In Österreich wird nach einem neuen Corona-Rekord mit 1235 Neuinfektionen am Samstag über einen „Lockdown light“ diskutiert. In den ORF-Nachrichten sagte Innenpolitik-Chef Hans Bürger, dass sich in den Beratungen Beratungen der Regierung angeblich zwei Konzepte herauskristallisiert hätten: Demnach könnte es zu einem „weichen“ Lockdown für zwei bis drei Wochen ab dem 2. November oder ab dem 16. November kommen. Im Gespräch soll unter anderem eine Verlängerung der Herbstferien sein, zumindest in Bezirken, in denen die österreichische Corona-Ampel auf „Orange“ steht. Die Rede ist aber auch von Sperrstunden, möglichen Ausgangsbeschränkungen oder Schließungen in der Gastronomie.

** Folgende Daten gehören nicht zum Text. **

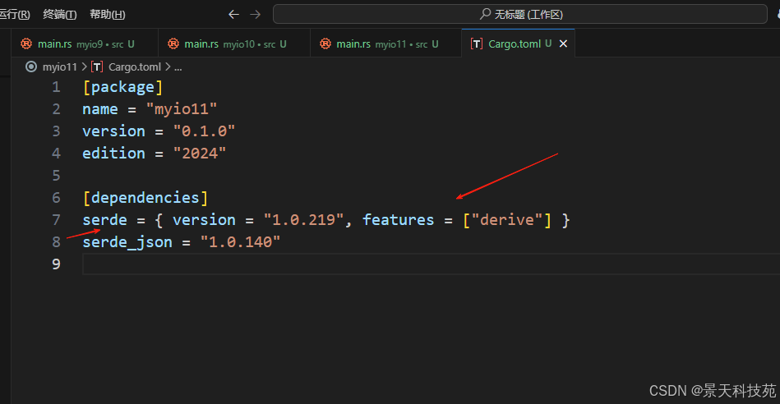Open the Run (运行) menu

click(x=14, y=15)
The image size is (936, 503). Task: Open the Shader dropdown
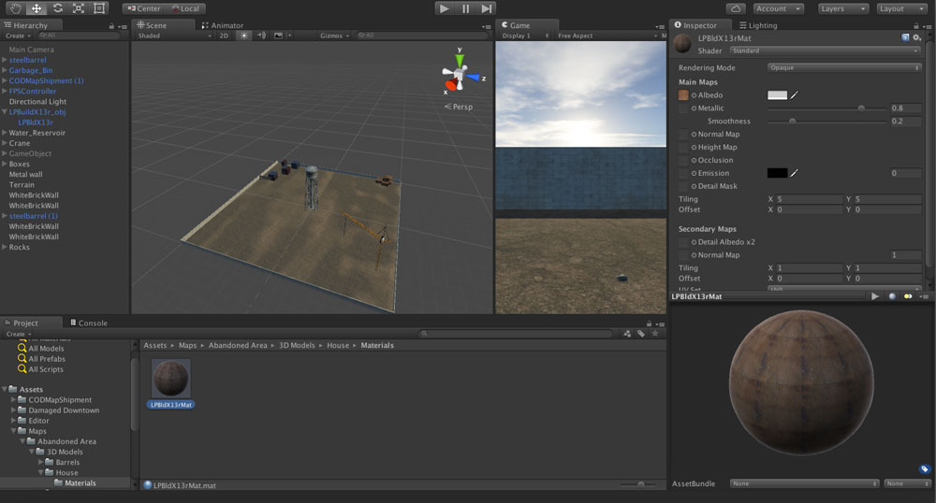825,50
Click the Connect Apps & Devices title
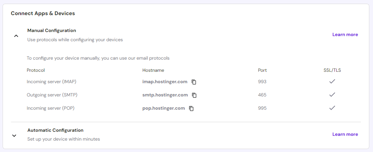The width and height of the screenshot is (373, 152). tap(43, 13)
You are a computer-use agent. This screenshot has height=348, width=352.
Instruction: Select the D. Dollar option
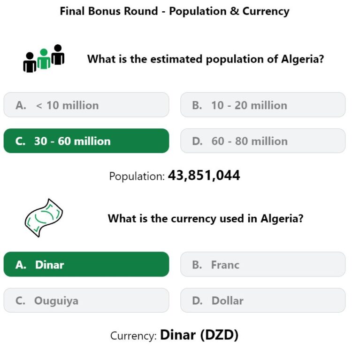[263, 301]

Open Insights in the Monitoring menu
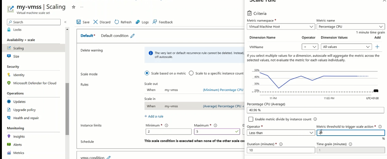pos(19,137)
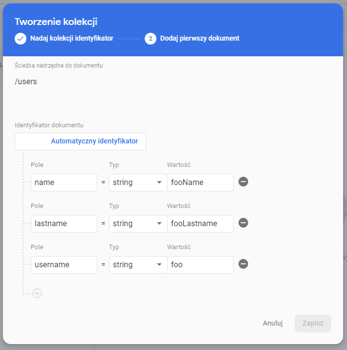Click the step 2 number circle
The image size is (347, 350).
151,38
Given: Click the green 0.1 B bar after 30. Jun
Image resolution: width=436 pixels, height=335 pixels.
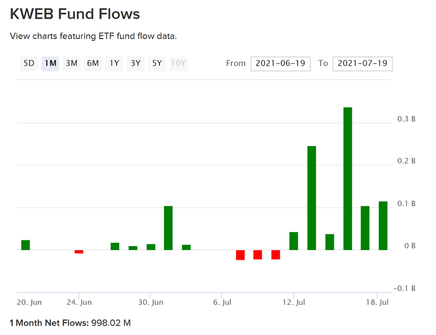Looking at the screenshot, I should click(x=168, y=227).
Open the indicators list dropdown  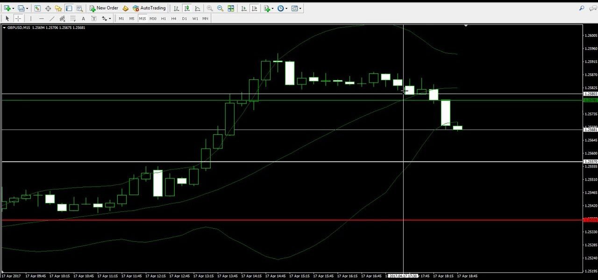(273, 8)
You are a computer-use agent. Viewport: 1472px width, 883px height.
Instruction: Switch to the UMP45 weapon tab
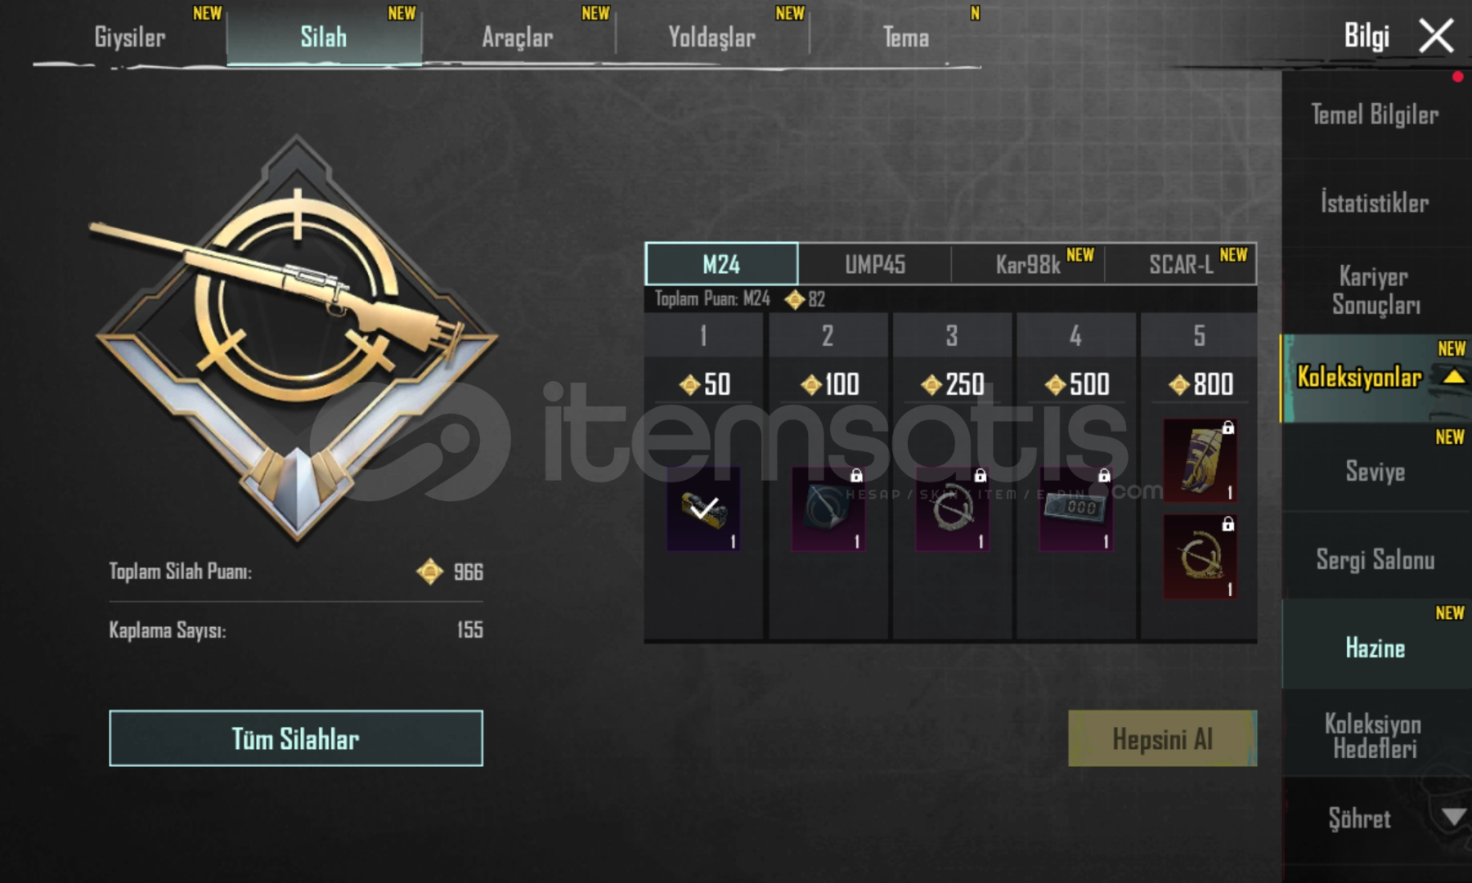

Auch in beliebten Urlaubsregionen wie Tirol und Vorarlberg, die derzeit als Risikogebiete gelten, hatten die Infektionszahlen zuletzt wieder zugenommen.

Wien

Österreichs Gesundheitsminister dementiert neuen Lockdown wortkarg

Dies alles wurde am Sonntag zwar im Fernsehen von Gesundheitsminister Rudolf Anschober dementiert. Er könne sich einen neuen Lockdown nicht vorstellen, so der grüne Politiker. Nur bei einem flächendeckenden Zusammenbruch des Gesundheitssystems wäre so etwas möglich. „Davon sind wir Gott sei Dank meilenweit entfernt“, sagte er. Allerdings weigerte er sich auch, über die Corona-Planungen der Regierung Auskunft zu geben. „Da würden wir die Bevölkerung absichtlich verwirren“, gab sich Anschober wenig transparent. Im Übrigen hatten sich Bayerns Ministerpräsident Markus Söder und Österreichs Kanzler Sebastian Kurz bei einem Gipfeltreffen in Bad Reichenhall im Prinzip darauf verständigt, möglichst auf Grenzschließungen wie im Frühjahr zu verzichten.